The need is great. In a sponsored piece at Data Center Knowledge, the vendor Server Technology cited statistics illustrating the importance of datacenter resiliency. While more than half of respondents to an AFCOM datacenter survey have some form of redundancy in place, another study – this one conducted in 2014 by the Disaster Recovery Preparedness Council – found that only 27 percent of companies received passing grades for their readiness. While the situation almost certainly is better than three years later, a significant gap almost certainly still exists.

Finally, the Ponemon Institute and Emerson Network Power last summer showed what is at stake. The study found that the average cost of a data center outage increased 38 percent (from $505,502 to $740,357) between 2010 and 2016. Maximum downtime cost increased 32 percent between 2013 and last year and 81 percent between 2010 and 2016 – when the maximum downtime cost reached $2,409,991.

Technology is evolving that can help moderate the costs and dangers. Data Center Frontier last month discussed the use of lithium-ion batteries. The story notes that this type of battery has been a key ingredient in the electronics revolution. Currently, the piece says, datacenters’ uninterruptible power supplies (UPSes) have relied upon valve regulated lead acid (VRLA) batteries. The bottom line is that these did the job well enough, but are “big, heavy, don’t hold a charge as long as ideal and they require fairly frequent replacement.”

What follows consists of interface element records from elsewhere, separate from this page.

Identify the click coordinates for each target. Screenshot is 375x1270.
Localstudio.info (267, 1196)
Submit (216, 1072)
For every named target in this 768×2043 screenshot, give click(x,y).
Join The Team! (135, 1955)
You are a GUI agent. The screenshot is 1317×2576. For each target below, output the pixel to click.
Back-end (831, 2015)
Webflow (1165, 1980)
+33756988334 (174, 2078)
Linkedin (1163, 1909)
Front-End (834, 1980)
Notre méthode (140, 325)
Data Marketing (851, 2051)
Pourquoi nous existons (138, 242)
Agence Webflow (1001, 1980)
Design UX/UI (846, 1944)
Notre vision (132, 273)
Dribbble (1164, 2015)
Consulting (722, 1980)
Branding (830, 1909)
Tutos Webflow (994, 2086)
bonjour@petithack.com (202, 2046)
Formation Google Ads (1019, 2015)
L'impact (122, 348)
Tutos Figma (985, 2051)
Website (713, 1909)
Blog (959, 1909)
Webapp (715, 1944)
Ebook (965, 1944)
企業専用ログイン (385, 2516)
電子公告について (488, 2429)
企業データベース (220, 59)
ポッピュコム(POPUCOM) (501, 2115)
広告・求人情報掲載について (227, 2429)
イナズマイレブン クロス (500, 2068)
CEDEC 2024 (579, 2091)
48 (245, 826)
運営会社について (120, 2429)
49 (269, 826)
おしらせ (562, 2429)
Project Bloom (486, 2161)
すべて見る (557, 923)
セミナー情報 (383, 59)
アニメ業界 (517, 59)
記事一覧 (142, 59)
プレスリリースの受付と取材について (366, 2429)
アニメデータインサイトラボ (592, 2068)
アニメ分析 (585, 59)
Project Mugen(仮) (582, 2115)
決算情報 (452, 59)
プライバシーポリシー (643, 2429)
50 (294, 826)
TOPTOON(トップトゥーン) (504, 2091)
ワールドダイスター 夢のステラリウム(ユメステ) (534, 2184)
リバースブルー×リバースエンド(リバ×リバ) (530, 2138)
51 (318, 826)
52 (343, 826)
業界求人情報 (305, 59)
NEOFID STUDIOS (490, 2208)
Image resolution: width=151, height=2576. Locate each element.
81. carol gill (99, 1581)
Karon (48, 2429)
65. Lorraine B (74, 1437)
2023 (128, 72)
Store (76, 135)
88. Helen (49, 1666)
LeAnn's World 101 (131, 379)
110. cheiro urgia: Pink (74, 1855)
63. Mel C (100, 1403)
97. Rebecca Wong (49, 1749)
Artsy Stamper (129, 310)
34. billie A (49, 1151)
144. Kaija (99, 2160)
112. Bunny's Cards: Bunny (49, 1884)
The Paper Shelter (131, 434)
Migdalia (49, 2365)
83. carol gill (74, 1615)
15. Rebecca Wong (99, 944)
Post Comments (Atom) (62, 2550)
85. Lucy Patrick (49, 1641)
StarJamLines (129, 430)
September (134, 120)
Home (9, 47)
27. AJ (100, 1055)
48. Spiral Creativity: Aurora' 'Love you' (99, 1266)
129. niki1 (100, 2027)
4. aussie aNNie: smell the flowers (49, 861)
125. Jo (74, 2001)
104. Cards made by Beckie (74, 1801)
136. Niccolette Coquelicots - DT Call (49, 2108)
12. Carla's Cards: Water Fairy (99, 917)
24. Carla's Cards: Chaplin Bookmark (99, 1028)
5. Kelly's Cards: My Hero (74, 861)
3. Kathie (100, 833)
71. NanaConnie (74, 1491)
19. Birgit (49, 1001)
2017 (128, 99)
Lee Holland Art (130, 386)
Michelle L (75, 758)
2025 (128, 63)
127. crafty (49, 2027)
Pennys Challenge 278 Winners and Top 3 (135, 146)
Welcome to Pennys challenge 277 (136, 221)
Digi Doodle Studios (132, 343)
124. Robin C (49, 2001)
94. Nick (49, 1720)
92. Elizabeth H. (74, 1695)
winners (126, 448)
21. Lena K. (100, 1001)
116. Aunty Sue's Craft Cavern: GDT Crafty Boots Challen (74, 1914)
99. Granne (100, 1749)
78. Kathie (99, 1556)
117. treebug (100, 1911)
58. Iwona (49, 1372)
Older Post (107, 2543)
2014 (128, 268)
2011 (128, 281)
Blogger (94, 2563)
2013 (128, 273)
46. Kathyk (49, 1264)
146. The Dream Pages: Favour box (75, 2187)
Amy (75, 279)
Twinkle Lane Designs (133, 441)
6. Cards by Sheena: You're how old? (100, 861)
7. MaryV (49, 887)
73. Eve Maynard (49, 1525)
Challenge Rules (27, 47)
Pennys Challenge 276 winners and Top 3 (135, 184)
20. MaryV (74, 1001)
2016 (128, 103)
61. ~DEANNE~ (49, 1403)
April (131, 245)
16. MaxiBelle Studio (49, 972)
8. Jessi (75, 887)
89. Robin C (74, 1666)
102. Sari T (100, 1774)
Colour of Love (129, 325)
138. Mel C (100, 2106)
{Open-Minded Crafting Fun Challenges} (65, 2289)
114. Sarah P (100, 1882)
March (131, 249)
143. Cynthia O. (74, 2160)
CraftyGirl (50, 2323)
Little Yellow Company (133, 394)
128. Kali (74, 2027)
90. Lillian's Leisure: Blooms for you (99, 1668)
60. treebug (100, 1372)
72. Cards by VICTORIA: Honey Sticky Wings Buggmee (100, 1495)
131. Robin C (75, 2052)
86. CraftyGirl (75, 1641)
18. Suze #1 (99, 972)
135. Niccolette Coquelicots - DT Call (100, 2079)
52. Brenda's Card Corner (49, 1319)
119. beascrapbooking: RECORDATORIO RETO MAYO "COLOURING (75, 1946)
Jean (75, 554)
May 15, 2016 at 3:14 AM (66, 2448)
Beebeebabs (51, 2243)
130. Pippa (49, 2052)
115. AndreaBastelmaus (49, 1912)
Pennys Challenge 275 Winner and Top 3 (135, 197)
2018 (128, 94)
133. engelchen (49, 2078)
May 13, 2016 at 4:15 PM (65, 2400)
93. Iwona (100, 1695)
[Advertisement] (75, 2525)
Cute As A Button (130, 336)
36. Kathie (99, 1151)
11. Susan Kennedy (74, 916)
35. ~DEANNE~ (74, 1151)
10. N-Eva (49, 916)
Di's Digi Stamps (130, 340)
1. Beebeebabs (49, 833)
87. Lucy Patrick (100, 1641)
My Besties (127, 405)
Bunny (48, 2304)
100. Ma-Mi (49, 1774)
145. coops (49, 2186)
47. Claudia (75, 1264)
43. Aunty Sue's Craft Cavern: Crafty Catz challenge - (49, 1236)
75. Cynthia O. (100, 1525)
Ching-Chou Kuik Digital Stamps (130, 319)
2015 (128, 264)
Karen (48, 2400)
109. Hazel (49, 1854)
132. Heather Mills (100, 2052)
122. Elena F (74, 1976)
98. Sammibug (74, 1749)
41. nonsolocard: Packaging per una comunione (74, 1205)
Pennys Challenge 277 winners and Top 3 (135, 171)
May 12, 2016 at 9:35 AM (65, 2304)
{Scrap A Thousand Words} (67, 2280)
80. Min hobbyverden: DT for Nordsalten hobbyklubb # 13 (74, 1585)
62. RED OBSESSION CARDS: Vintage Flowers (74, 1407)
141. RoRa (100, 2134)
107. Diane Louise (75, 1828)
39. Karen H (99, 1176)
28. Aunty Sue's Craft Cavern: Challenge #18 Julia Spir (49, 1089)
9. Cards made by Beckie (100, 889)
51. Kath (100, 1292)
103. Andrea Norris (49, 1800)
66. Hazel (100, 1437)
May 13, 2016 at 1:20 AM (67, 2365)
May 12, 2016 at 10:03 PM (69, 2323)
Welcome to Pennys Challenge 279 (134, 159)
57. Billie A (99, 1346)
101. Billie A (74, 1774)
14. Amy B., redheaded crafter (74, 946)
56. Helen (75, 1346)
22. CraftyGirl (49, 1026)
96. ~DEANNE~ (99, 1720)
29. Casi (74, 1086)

The same basic technology in people’s smartphone may make VRLAs obsolete:

The same characteristics that make lithium-ion batteries such an appealing choice for electronics are driving a sea change of sorts in the data center. Industry innovators, such as Forsythe Data Centers near Chicago, have started using lithium-ion batteries with tremendous success – measured by cost savings, space savings and increased reliability.